┌──

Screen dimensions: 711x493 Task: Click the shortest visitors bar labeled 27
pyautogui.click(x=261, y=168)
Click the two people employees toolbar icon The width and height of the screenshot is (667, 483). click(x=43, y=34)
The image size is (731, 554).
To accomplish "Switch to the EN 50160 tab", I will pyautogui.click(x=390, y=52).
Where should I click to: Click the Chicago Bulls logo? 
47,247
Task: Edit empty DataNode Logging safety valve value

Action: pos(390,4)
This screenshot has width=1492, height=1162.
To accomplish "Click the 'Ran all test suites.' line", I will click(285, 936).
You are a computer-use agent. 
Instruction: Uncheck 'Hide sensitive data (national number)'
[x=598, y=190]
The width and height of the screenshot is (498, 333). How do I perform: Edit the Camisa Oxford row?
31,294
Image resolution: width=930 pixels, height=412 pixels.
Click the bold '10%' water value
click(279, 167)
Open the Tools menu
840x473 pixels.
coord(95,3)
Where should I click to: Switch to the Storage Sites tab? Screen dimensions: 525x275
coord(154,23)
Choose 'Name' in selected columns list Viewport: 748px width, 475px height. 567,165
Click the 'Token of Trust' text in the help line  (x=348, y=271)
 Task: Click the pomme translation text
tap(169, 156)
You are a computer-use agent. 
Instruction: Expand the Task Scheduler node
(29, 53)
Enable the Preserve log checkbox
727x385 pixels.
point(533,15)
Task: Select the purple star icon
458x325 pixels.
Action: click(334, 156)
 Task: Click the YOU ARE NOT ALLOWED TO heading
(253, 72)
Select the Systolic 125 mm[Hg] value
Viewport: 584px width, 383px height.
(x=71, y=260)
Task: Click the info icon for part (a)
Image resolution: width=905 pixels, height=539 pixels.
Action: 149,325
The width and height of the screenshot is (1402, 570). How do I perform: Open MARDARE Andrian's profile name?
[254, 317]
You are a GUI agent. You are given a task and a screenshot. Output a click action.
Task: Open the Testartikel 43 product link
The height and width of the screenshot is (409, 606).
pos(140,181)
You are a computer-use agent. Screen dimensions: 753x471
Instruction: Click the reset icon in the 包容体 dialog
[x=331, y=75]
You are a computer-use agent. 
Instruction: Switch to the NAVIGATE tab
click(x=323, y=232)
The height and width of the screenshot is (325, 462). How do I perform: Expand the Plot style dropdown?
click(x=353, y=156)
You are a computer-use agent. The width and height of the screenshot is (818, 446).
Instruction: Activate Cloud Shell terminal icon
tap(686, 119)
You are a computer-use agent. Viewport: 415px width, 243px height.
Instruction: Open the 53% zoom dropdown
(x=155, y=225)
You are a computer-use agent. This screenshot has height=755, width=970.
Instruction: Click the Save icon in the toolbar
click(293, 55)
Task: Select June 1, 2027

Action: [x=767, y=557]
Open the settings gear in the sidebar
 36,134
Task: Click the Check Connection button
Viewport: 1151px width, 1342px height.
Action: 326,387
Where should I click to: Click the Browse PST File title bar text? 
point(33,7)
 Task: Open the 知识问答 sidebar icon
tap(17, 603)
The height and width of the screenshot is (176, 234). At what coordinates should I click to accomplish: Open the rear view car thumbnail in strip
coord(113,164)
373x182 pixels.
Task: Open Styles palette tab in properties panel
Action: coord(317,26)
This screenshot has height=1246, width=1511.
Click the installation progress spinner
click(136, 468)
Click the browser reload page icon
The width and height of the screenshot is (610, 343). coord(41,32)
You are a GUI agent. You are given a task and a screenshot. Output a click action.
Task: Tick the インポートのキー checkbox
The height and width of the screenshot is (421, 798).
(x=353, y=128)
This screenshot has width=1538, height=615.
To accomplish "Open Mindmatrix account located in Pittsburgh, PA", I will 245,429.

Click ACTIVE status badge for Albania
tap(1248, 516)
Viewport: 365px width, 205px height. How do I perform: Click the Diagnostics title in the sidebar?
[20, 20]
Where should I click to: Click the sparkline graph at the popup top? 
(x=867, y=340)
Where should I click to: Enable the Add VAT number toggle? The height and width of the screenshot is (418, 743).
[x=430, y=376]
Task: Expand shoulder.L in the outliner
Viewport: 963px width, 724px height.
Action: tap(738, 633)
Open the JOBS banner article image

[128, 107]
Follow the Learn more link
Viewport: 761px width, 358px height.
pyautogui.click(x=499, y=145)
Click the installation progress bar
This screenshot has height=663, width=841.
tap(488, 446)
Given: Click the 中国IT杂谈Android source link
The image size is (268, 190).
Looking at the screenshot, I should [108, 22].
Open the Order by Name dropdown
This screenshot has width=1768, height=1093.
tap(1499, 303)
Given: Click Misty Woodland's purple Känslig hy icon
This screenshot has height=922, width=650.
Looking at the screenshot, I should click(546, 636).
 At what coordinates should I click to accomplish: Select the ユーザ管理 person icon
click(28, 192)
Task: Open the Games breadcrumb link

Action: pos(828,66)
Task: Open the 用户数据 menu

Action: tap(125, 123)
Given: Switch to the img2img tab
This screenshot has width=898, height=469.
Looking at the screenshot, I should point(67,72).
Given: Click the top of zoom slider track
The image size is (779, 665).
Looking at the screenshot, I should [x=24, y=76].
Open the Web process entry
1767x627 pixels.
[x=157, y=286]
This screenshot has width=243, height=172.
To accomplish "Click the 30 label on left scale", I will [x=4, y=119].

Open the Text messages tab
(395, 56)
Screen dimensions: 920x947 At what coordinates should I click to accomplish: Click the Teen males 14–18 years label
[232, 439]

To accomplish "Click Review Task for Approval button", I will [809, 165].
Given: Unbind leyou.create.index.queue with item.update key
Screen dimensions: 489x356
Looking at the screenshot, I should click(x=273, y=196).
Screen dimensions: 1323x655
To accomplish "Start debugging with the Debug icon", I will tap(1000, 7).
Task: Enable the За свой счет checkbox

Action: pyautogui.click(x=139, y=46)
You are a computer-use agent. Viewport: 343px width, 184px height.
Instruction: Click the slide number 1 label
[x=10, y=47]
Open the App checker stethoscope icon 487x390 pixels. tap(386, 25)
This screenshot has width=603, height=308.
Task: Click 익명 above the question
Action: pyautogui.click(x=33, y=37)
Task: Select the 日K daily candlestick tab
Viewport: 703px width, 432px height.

└──

| Short exercise |
Number each line of the items above as a list, leaving out the blank lines.

| Solved exercise |
1. Screen dimensions: 711x493 Task: Click the shortest visitors bar labeled 27
2. pyautogui.click(x=261, y=168)
3. Click the two people employees toolbar icon The width and height of the screenshot is (667, 483). click(x=43, y=34)
4. The image size is (731, 554).
5. To accomplish "Switch to the EN 50160 tab", I will pyautogui.click(x=390, y=52).
6. Where should I click to: Click the Chicago Bulls logo? 
7. 47,247
8. Task: Edit empty DataNode Logging safety valve value
9. Action: pos(390,4)
10. This screenshot has width=1492, height=1162.
11. To accomplish "Click the 'Ran all test suites.' line", I will click(285, 936).
12. You are a computer-use agent. 
13. Instruction: Uncheck 'Hide sensitive data (national number)'
14. [x=598, y=190]
15. The width and height of the screenshot is (498, 333). How do I perform: Edit the Camisa Oxford row?
16. 31,294
17. Image resolution: width=930 pixels, height=412 pixels.
18. Click the bold '10%' water value
19. click(279, 167)
20. Open the Tools menu
21. 840x473 pixels.
22. coord(95,3)
23. Where should I click to: Switch to the Storage Sites tab? Screen dimensions: 525x275
24. coord(154,23)
25. Choose 'Name' in selected columns list Viewport: 748px width, 475px height. 567,165
26. Click the 'Token of Trust' text in the help line  (x=348, y=271)
27.  Task: Click the pomme translation text
28. tap(169, 156)
29. You are a computer-use agent. 
30. Instruction: Expand the Task Scheduler node
31. (29, 53)
32. Enable the Preserve log checkbox
33. 727x385 pixels.
34. point(533,15)
35. Task: Select the purple star icon
36. 458x325 pixels.
37. Action: click(334, 156)
38.  Task: Click the YOU ARE NOT ALLOWED TO heading
39. (253, 72)
40. Select the Systolic 125 mm[Hg] value
41. Viewport: 584px width, 383px height.
42. (x=71, y=260)
43. Task: Click the info icon for part (a)
44. Image resolution: width=905 pixels, height=539 pixels.
45. Action: 149,325
46. The width and height of the screenshot is (1402, 570). How do I perform: Open MARDARE Andrian's profile name?
47. [254, 317]
48. You are a GUI agent. You are given a task and a screenshot. Output a click action.
49. Task: Open the Testartikel 43 product link
50. The height and width of the screenshot is (409, 606).
51. pos(140,181)
52. You are a computer-use agent. Screen dimensions: 753x471
53. Instruction: Click the reset icon in the 包容体 dialog
54. [x=331, y=75]
55. You are a computer-use agent. 
56. Instruction: Switch to the NAVIGATE tab
57. click(x=323, y=232)
58. The height and width of the screenshot is (325, 462). How do I perform: Expand the Plot style dropdown?
59. click(x=353, y=156)
60. You are a computer-use agent. The width and height of the screenshot is (818, 446).
61. Instruction: Activate Cloud Shell terminal icon
62. tap(686, 119)
63. You are a computer-use agent. Viewport: 415px width, 243px height.
64. Instruction: Open the 53% zoom dropdown
65. (x=155, y=225)
66. You are a computer-use agent. This screenshot has height=755, width=970.
67. Instruction: Click the Save icon in the toolbar
68. click(293, 55)
69. Task: Select June 1, 2027
70. Action: [x=767, y=557]
71. Open the settings gear in the sidebar
72.  36,134
73. Task: Click the Check Connection button
74. Viewport: 1151px width, 1342px height.
75. Action: 326,387
76. Where should I click to: Click the Browse PST File title bar text? 
77. point(33,7)
78.  Task: Open the 知识问答 sidebar icon
79. tap(17, 603)
80. The height and width of the screenshot is (176, 234). At what coordinates should I click to accomplish: Open the rear view car thumbnail in strip
81. coord(113,164)
82. 373x182 pixels.
83. Task: Open Styles palette tab in properties panel
84. Action: coord(317,26)
85. This screenshot has height=1246, width=1511.
86. Click the installation progress spinner
87. click(136, 468)
88. Click the browser reload page icon
89. The width and height of the screenshot is (610, 343). coord(41,32)
90. You are a GUI agent. You are given a task and a screenshot. Output a click action.
91. Task: Tick the インポートのキー checkbox
92. The height and width of the screenshot is (421, 798).
93. (x=353, y=128)
94. This screenshot has width=1538, height=615.
95. To accomplish "Open Mindmatrix account located in Pittsburgh, PA", I will 245,429.
96. Click ACTIVE status badge for Albania
97. tap(1248, 516)
98. Viewport: 365px width, 205px height. How do I perform: Click the Diagnostics title in the sidebar?
99. [20, 20]
100. Where should I click to: Click the sparkline graph at the popup top? 
101. (x=867, y=340)
102. Where should I click to: Enable the Add VAT number toggle? The height and width of the screenshot is (418, 743).
103. [x=430, y=376]
104. Task: Expand shoulder.L in the outliner
105. Viewport: 963px width, 724px height.
106. Action: tap(738, 633)
107. Open the JOBS banner article image
108. [128, 107]
109. Follow the Learn more link
110. Viewport: 761px width, 358px height.
111. pyautogui.click(x=499, y=145)
112. Click the installation progress bar
113. This screenshot has height=663, width=841.
114. tap(488, 446)
115. Given: Click the 中国IT杂谈Android source link
116. The image size is (268, 190).
117. Looking at the screenshot, I should [108, 22].
118. Open the Order by Name dropdown
119. This screenshot has width=1768, height=1093.
120. tap(1499, 303)
121. Given: Click Misty Woodland's purple Känslig hy icon
122. This screenshot has height=922, width=650.
123. Looking at the screenshot, I should click(546, 636).
124.  At what coordinates should I click to accomplish: Select the ユーザ管理 person icon
125. click(28, 192)
126. Task: Open the Games breadcrumb link
127. Action: pos(828,66)
128. Task: Open the 用户数据 menu
129. Action: tap(125, 123)
130. Given: Switch to the img2img tab
131. This screenshot has width=898, height=469.
132. Looking at the screenshot, I should point(67,72).
133. Given: Click the top of zoom slider track
134. The image size is (779, 665).
135. Looking at the screenshot, I should [x=24, y=76].
136. Open the Web process entry
137. 1767x627 pixels.
138. [x=157, y=286]
139. This screenshot has width=243, height=172.
140. To accomplish "Click the 30 label on left scale", I will [x=4, y=119].
141. Open the Text messages tab
142. (395, 56)
143. Screen dimensions: 920x947 At what coordinates should I click to accomplish: Click the Teen males 14–18 years label
144. [232, 439]
145. To accomplish "Click Review Task for Approval button", I will [809, 165].
146. Given: Unbind leyou.create.index.queue with item.update key
147. Screen dimensions: 489x356
148. Looking at the screenshot, I should click(x=273, y=196).
149. Screen dimensions: 1323x655
150. To accomplish "Start debugging with the Debug icon", I will tap(1000, 7).
151. Task: Enable the За свой счет checkbox
152. Action: pyautogui.click(x=139, y=46)
153. You are a computer-use agent. Viewport: 343px width, 184px height.
154. Instruction: Click the slide number 1 label
155. [x=10, y=47]
156. Open the App checker stethoscope icon 487x390 pixels. tap(386, 25)
157. This screenshot has width=603, height=308.
158. Task: Click 익명 above the question
159. Action: pyautogui.click(x=33, y=37)
160. Task: Select the 日K daily candlestick tab
161. Viewport: 703px width, 432px height.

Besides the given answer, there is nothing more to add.